In 1987, the Australian government funded IRRI to help Cambodia improve its rice production. By 2000, Cambodia was again self-sufficient in rice.[55] However, few Cambodian farmers grow other crops, leaving them vulnerable to crop failure. In recent years, various international aid organisation's have begun crop diversification programs to encourage farmers to grow other crops. The recovery of Cambodia's economy slowed dramatically in 1997–98, because of the regional economic crisis, civil violence, and political infighting. Foreign investment and tourism also fell off drastically. Since then however, growth has been steady. In 1999, the first full year of peace in 30 years, progress was made on economic reforms and growth resumed at 5.0%.
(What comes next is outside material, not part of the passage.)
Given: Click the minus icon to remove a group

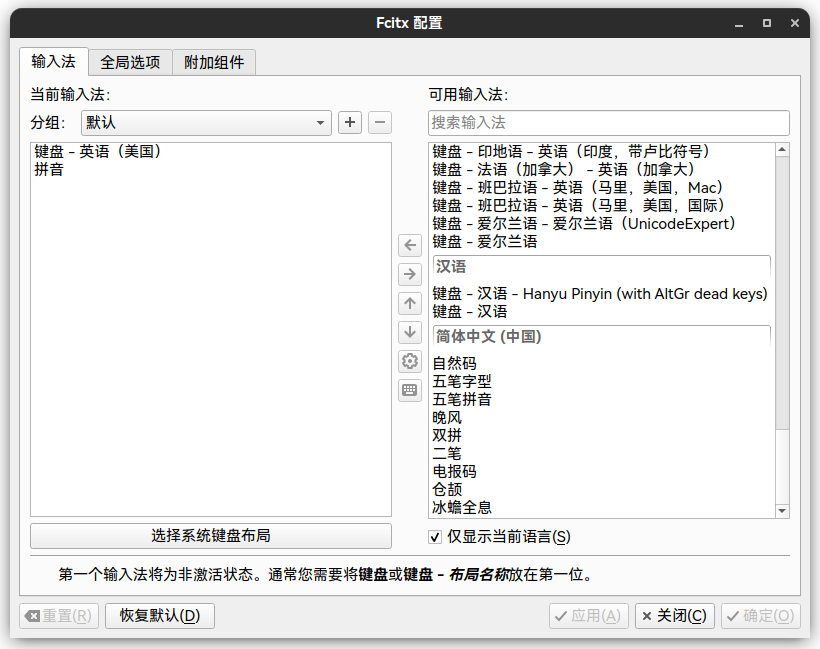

Based on the Economist, IMF: Annual average GDP growth for the period 2001-2010 was 7.7% making it one of the world's top ten countries with the highest Annual average GDP growth. Tourism was Cambodia's fastest growing industry, with arrivals increasing from 219,000 in 1997 to 2 million in 2007. In 2004, inflation was at 1.7% and exports at $1.6 billion USD. As of 2005, GDP per capita in PPP terms was $2,200, which ranked 178th (out of 233) countries.[56]

The older population often lacks education, particularly in the countryside, which suffers from a lack of basic infrastructure. Fear of renewed political instability and corruption within the government discourage foreign investment and delay foreign aid, although there has been significant aid from bilateral and multilateral donors. Donors pledged $504 million to the country in 2004,[57] while the Asian Development Bank alone has provided $850 million in loans, grants, and technical assistance.


The tourism industry is the country's second-greatest source of hard currency after the textile industry.[45] Between January and December 2007, visitor arrivals were 2.0 million, an increase of 18.5% over the same period in 2006. Most visitors (51%) arrived through Siem Reap with the remainder (49%) through Phnom Penh and other destinations.[59] Other tourist destinations include Sihanoukville in the south east which has several popular beaches, and the area aroundKampot and Kep including the Bokor Hill Station. Tourism has increased steadily year on year in the relatively stable period since the 1993 UNTAC elections as in 1993 there were 118,183 international tourists and in 2009 there were 2,161,577 international tourists.[60]

Most of the tourists were Japanese, Chinese, Americans, South Koreans and French people, said the report, adding that the industry earned some 140 million U.S. dollars in 2007, accounting for almost 10 percent of the kingdom's gross national products. Meanwhile, another Chinese-language newspaper the Jianhua Daily on Monday quoted industry official as saying that Cambodia will have three million foreign tourist arrival in 2010 and five million in 2015. Tourism has been one of Cambodia's triple pillar industries. The Angkor Wat historical park in Siem Reap province, the beach in Sihanoukville municipality and the Royal Palace in capital city Phnom Penh are the main attractions for foreign tourists.